Everything You Need To Know About Delivery
Who Are All Of These People?
I had my husband and sister-in-law in the room with me, along with a plethora of hospital staff. At one point I remember wondering who all of these people were. In a way, it felt like I was on some strange reality show about women birthing. There were nurses for me, one at each leg, a pediatric nurse, the doctor, and a few other nurses that I am not sure about.
The idea of pushing was foreign to me. As a former C-section mom all I had to do was lay still and get surgery, those doctors did the hard part. Now it was my turn. I learned quickly that you push when you feel your contraction, and let up when it stops. I was told to “push like you have to poop” by one of the nurses. My knees pushed up to my chest, don’t breathe, and just push with all your mite!
Sweet Relief…Sort Of
Then you get it, that final moment when you feel the pressure alleviate and hear that first cry. It really is a magical feeling, but as soon as you think it is over you realize you have to deliver the placenta. Now, this isn’t as bad as delivering the baby, but it still is uncomfortable.
Did You Rip?
I spent my first moments cuddling my messy newborn while the doctor proceeded to sew up my nether regions. Thankfully, the epidural was still somewhat in effect but it was not the most pleasant of experiences. The tiny innocent human on my chest did make everything seem completely worth it though.
NOW You Are Cold!
After delivery, it is highly likely that you will start to shiver. No longer dying of heatstroke, you are now in a frozen tundra. Even if you don’t FEEL cold, your body will start to uncontrollably shake. This happens after a C-section as well, so it is not exclusive to vaginal birth.
The worst is over. You have your sweet bundle of joy and it is off to your room to recover for a few days. Honestly, I think the worst part was AFTER labor and delivery. You will end up in a mommy diaper for a while due to the loss of blood. It will be like all of the periods that you missed during those 9 months put together.
Also, the contractions don’t completely end. Your uterus will continue to contract while it goes back to its normal size. Nurses will come in and push on your stomach, and yes that hurts!
If you are breastfeeding, that will stimulate further contractions AND your nipples might feel like they are going to fall off (I promise this gets MUCH better).
Oh, and did I mention the hemorrhoids? From all of that pushing and straining, these little guys might just pop up to say hello! Don’t worry, the hospital will give you tucks pads and some ointment to make it all feel better.

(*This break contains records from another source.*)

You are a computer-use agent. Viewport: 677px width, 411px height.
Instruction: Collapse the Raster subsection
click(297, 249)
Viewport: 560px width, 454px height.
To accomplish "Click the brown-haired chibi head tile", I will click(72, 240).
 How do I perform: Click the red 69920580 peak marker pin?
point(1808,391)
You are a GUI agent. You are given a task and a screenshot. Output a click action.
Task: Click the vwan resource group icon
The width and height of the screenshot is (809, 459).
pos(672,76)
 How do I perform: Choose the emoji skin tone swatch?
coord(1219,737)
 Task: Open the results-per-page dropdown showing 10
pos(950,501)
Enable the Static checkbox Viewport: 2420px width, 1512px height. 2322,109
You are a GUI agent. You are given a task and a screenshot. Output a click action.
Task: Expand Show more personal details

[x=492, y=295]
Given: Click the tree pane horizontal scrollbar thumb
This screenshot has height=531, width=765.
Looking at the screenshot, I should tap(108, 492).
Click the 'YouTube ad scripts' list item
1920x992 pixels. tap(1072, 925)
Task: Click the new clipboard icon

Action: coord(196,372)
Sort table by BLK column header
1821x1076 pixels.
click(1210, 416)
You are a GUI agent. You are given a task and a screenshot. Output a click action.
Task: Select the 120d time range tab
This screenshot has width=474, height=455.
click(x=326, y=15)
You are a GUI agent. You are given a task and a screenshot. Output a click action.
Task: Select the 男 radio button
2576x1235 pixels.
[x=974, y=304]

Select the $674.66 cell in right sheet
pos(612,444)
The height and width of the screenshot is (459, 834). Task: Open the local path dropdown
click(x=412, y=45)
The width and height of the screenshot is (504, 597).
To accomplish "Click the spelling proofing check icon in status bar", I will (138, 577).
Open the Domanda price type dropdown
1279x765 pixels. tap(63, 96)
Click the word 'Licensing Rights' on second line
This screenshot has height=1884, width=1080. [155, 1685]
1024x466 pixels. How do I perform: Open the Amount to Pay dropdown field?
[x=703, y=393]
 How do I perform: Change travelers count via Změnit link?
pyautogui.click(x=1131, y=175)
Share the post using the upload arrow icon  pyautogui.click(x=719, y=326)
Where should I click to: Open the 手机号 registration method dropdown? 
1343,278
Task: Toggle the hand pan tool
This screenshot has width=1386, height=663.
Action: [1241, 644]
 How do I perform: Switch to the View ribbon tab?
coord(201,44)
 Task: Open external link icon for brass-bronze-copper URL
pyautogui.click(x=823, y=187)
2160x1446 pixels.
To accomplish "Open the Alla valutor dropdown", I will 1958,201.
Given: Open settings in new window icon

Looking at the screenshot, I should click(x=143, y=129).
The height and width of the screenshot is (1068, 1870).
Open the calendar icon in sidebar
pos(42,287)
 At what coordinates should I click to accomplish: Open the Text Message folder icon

Your nether regions will probably feel like a war zone, and that is okay. Use this time to recover and take it as easily as you can.
In the end, it is worth it. I would do it all over again in a heartbeat. Personally, I would take the labor and delivery over a c-section any day. While parts of it kind of were terrible, my C-section recovery was much worse.
Keep in mind that every woman’s labor and delivery will be different. It is useless trying to compare yourself to other women, so just don’t do it. Listen to your body and go with the flow. If you want an epidural, get it with no guilt. Don’t want one? Then don’t let anyone pressure you into it.
Hopefully, this can help out some of you first-time mothers who want to know what to expect. The best thing I can say is to expect the unexpected and do what feels right!